FUD. Why should we want "behaves exactly as the browser does", when browsers
(in fact, mostly Google's) are in fact turning against their users?

 _While browser vendors are wary of any sort of interception of HTTPS traffic_

 _Especially_ Google's, because that's one of the ways you can still block ads
and modify pages to have them displayed as the user(-agent) wants, while it
continues to slowly remove abilities from browser extensions.

 _Similarly, the MITM might not support the most secure versions of protocols
supported by the browser and the server (e.g.
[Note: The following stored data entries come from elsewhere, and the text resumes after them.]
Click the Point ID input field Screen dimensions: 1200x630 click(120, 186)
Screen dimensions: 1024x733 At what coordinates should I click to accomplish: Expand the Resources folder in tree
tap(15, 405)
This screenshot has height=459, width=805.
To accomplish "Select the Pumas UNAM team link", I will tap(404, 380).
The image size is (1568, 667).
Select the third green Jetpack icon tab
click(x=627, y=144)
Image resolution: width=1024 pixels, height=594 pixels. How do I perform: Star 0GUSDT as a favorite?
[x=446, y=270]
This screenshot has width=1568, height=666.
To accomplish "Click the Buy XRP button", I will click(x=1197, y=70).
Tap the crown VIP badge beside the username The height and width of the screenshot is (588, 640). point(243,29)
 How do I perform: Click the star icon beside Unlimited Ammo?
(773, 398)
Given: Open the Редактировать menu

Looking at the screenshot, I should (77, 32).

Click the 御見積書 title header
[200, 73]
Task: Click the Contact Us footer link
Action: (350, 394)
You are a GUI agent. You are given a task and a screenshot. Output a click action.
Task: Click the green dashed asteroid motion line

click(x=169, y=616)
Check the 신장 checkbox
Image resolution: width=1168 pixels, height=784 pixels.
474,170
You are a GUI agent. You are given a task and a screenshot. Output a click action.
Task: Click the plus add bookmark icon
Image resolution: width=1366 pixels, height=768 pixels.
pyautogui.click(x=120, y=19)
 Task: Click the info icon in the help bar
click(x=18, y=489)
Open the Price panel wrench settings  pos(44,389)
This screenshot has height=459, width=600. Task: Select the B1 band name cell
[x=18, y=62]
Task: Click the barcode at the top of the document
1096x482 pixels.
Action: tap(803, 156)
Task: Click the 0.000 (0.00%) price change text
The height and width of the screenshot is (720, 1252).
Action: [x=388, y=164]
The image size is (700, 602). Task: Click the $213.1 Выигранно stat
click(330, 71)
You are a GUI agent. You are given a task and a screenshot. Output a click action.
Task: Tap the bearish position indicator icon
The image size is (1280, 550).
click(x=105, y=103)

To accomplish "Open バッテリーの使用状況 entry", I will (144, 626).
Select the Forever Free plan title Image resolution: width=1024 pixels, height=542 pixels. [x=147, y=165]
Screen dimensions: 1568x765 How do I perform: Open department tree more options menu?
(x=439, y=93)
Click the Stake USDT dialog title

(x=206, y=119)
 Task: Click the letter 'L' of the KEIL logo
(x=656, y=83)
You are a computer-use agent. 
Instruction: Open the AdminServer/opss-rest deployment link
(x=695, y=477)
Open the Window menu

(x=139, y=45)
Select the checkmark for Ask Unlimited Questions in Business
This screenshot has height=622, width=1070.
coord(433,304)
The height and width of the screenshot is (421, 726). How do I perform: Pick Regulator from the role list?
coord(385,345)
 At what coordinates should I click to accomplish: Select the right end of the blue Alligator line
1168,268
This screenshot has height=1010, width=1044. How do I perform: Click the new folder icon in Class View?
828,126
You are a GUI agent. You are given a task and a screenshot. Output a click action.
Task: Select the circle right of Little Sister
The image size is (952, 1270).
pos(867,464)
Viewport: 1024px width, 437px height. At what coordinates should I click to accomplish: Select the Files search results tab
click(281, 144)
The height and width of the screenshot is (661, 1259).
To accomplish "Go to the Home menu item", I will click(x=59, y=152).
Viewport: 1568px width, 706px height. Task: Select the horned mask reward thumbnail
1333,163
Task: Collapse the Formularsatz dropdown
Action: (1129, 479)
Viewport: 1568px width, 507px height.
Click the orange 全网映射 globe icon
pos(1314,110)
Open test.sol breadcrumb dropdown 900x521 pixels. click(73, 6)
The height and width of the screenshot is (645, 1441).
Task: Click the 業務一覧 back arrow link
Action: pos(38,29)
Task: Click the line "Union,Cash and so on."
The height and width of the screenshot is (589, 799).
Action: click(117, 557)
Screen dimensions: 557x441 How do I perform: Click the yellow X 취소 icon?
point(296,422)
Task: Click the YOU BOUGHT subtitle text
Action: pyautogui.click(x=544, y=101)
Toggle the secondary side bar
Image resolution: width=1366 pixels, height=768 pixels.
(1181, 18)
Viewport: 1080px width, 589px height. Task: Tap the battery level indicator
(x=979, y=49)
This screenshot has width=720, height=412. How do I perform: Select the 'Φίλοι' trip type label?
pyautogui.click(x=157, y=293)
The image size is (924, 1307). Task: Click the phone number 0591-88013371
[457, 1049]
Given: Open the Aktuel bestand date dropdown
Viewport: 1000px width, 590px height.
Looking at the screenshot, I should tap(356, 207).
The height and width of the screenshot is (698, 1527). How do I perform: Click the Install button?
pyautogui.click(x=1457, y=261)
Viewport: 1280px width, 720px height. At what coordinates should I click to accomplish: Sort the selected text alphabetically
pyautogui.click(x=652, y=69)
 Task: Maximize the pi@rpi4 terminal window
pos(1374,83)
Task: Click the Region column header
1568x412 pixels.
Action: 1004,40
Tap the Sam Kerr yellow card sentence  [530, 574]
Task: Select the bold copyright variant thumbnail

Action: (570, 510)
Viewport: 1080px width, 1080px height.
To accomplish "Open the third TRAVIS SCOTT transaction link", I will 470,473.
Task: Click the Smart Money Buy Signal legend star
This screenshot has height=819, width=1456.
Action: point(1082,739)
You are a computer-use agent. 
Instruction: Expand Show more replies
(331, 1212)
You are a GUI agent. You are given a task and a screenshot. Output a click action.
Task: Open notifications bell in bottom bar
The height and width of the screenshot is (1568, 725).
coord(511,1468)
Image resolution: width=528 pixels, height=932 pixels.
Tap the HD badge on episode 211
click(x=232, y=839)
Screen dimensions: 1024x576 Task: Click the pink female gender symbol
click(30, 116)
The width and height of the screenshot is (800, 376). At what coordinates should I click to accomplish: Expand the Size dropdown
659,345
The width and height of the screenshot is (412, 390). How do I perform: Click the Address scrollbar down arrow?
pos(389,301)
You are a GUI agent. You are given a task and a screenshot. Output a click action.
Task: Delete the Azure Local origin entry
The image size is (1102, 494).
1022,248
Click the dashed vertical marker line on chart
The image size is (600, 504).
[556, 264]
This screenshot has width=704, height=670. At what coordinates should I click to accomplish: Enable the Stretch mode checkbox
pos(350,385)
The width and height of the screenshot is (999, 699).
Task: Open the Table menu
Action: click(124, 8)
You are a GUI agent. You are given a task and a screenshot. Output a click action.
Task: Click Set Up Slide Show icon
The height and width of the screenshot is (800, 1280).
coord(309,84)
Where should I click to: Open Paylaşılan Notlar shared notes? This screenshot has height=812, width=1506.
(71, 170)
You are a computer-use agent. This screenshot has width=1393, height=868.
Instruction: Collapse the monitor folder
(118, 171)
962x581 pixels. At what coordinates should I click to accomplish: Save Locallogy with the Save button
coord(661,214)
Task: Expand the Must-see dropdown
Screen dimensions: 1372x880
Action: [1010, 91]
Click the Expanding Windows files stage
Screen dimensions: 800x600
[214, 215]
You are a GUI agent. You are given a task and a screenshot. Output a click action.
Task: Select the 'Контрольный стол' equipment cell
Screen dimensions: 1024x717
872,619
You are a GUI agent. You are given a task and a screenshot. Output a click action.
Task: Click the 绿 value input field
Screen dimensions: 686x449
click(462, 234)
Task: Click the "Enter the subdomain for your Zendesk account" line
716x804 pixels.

TLS /1.3)_

AFAIK there is no general protocol insecurity with TLS <= 1.2, unlike SSL3.
There's also no reason for MITM proxies to not start using 1.3 too once it
becomes more common, which I'm pretty sure will happen.

 _this approach is generally preferable to MITM proxies._

...because it provides no way to modify the content, i.e. being able to do
things like block ads, inject stylesheets, and generally behave as the user
wants.

IMHO the whole "security" thing has turned into a power-grab for companies to
enforce their control over users, which is the most disturbing part. We want
security, but also control, which is not the "security" they want.

(This comment was posted from a browser that does not support even SSL 2.0,
but is using TLS 1.2 via a proxy... and I know that 1.3 will be coming
sometime in the future. When that happens, everything that goes through it can
also start using 1.3.)

Edit: yay, instant downvotes! I hope you enjoy being herded by Google, because
that's where the future is heading if we don't oppose.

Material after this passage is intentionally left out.